=== Section Start ===
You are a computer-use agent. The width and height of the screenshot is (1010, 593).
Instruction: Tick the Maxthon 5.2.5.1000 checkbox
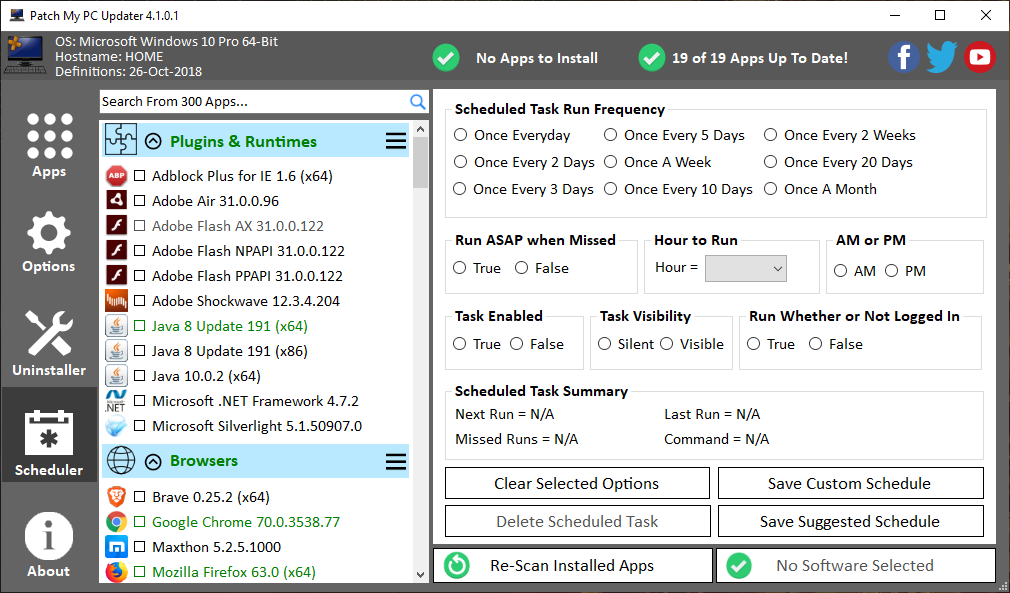(x=140, y=547)
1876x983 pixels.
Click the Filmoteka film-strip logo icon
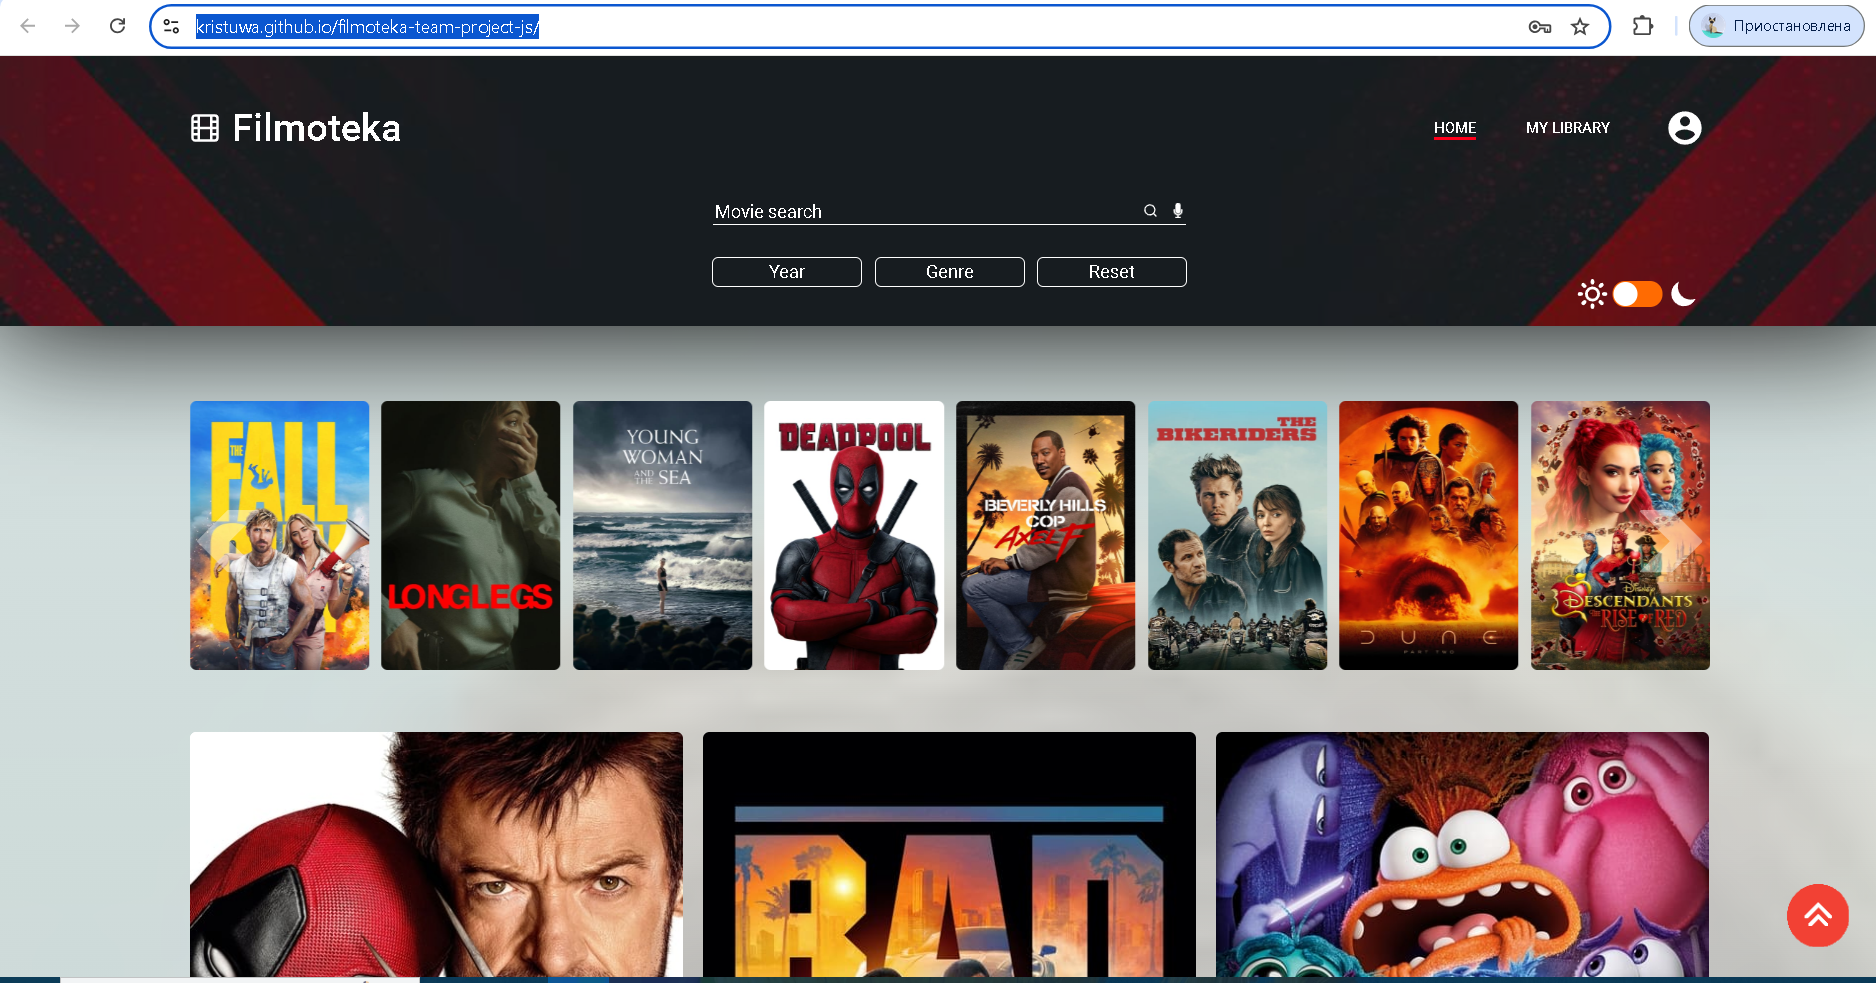[x=205, y=128]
=== Section End ===
▶ _EXERCISE PROMPT_
What is needed is an exact restatement of the lines from the line with "Instruction: Tick the" through the final line of the data, pictures excluded.

▶ _OUTPUT OF THE EXERCISE_
Instruction: Tick the Maxthon 5.2.5.1000 checkbox
(x=140, y=547)
1876x983 pixels.
Click the Filmoteka film-strip logo icon
[x=205, y=128]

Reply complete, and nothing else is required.